SG: As a young person with little to no exposure to electronic music (or at least that beyond the everyday glut of rubbish in my immediate environment), I found it very hard to relate to this music which seemed to me to be utterly cold, lacking identity or a sense of a creator, or explicit narrative. I was just in a different place at that point in my life; all my friends were listening to PJ Harvey or Iron Maiden. Everyone has there own epiphany with this stuff though.
aqnb: Can you give us a run down of how you made your way into electronic music? You’ve certainly advanced into quite an abstract creativity quite early on.

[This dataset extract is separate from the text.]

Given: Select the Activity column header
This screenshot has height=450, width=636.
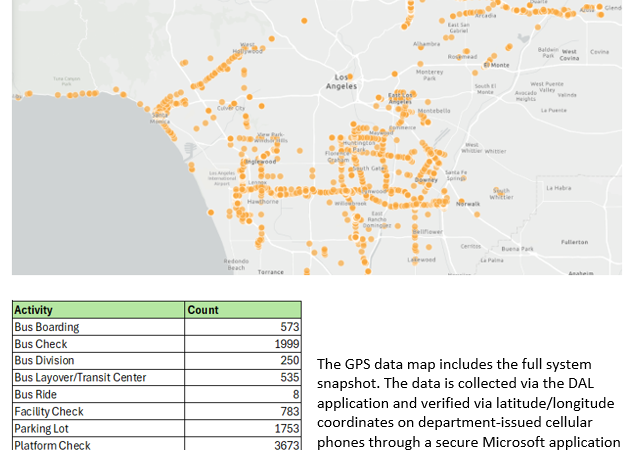Looking at the screenshot, I should pos(34,310).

SG: I started composing electronic music in the now well-established tradition, by making unbelievably shit loops in pirated music software. My artistic development has been fairly roundabout. If my tools had been purely hardware based, I feel I would have been led in a more straightforward route towards creating music that was really my own. As it was, I spent many years trying to master software and getting lost in the badlands of techniques and tricks. It’s only relatively recently that I’ve been able to really come to terms with how I want to relate, to communicate. Not necessarily what I want to communicate, but how, which is probably enough. Although the general consensus seems to be that the music is abstract, I don’t really see it that simply. It feels like an honest document of my interests in sound.

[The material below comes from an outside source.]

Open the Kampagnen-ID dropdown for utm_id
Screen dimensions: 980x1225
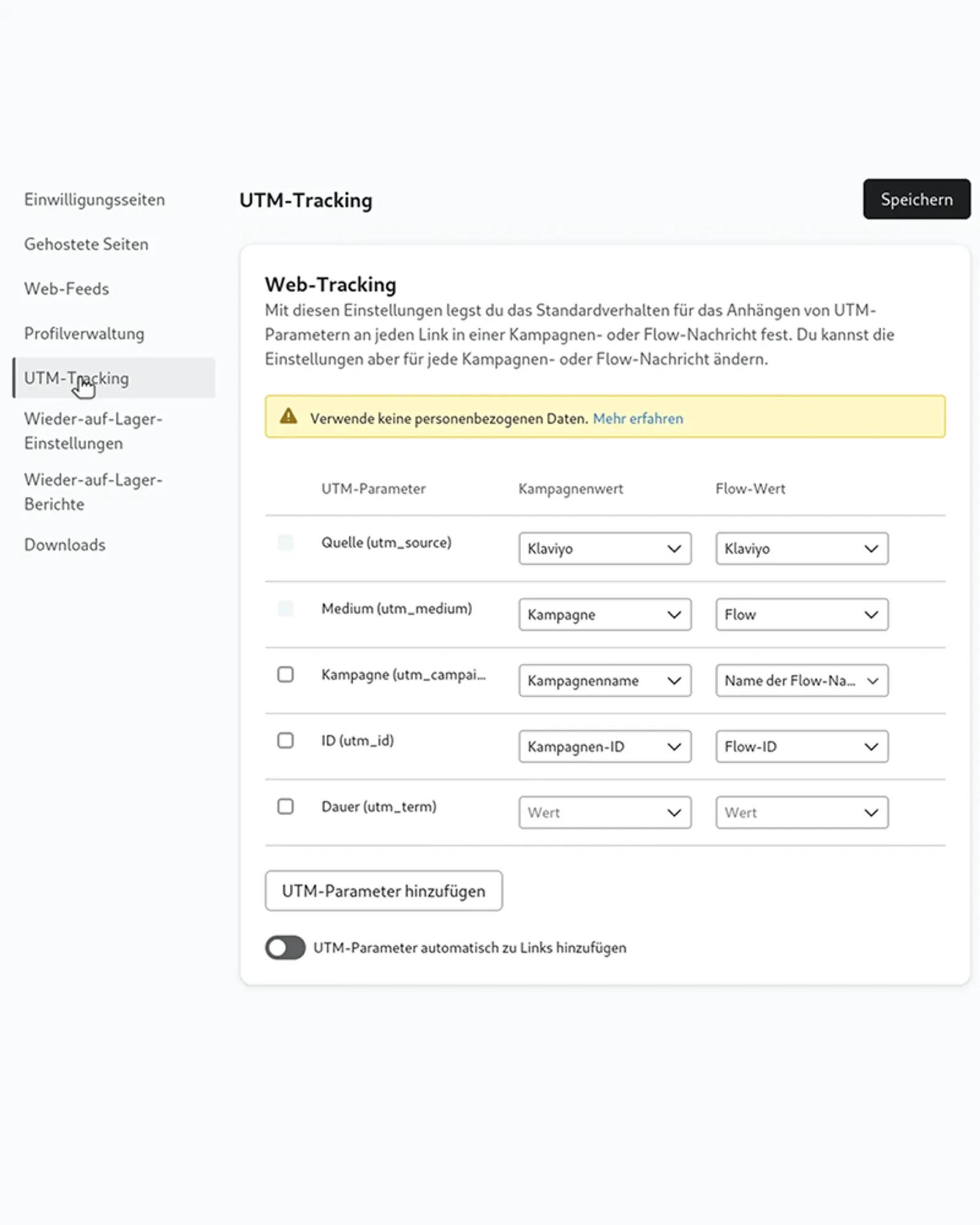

aqnb: Apropos your work in the Young Echo collective, how important do you think collaboration is in music?
SG: Absolutely vital. Communication and collaboration seems to me the very most important factor in maintaining a healthy and meaningful development of the art form. To be open and to share in what you’re doing with your peers gives you a clearer perception and contextual framework within which to work. I firmly believe that the expansion of the discussion via social forums like the internet have given rise to some of the most exciting cross-pollination in genre, and in turn a drive to elevate the individual and the idiosyncratic.
aqnb: A creative relationship like that must also require your personalities to be compatible. How do you know these guys?

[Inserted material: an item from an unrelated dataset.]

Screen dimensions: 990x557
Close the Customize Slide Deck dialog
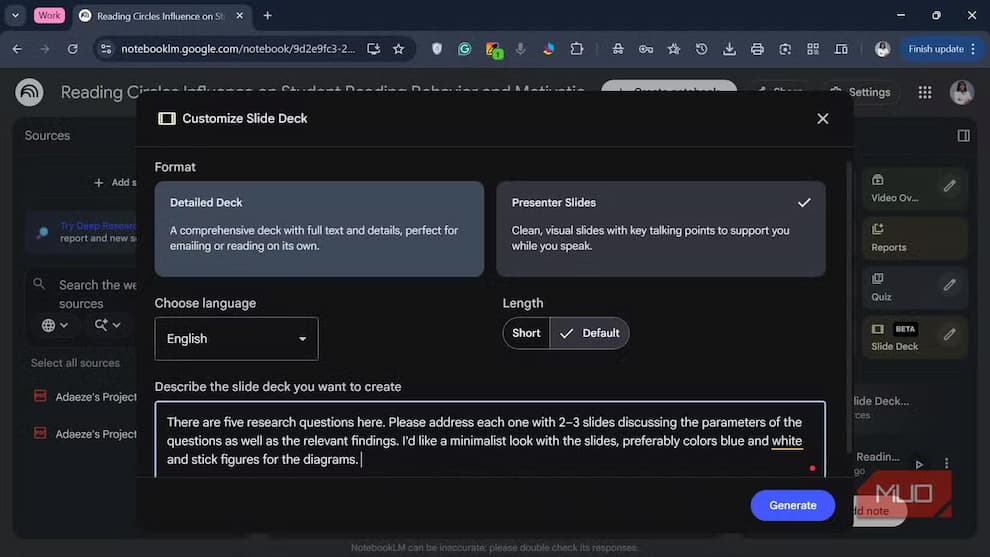[x=822, y=118]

SG: Young Echo is essentially two friendship groups that joined in order to provide a unifying platform for the various music we were making individually. I’ve known them all for a while now. Joe [McGann, aka Kahn], Sam [Kidel aka El Kid] and I used to be in a band together, and I met Amos [Childs] and Cris [Ebdon] through the music they were producing as Zhou. Alex [Rendall of Jabu] joined us a couple of shows in.
aqnb: Do you think personality and a certain element of individualism in more esoteric types of electronic music is a reaction to the homogenous sound and commodified phenomenon of the ‘Superstar DJ’?
SG: I think what we’re seeing is a backlash against the heavily codified, hierarchical and narcissistic elements at the more conventional end of the spectrum. I’m not even sure it’s against the idea of the Superstar DJ, as that phenomenon now occupies new territories denoted by the rise of dance music in North America and is far removed from the immediate interests of many ‘real’ electronic music listeners.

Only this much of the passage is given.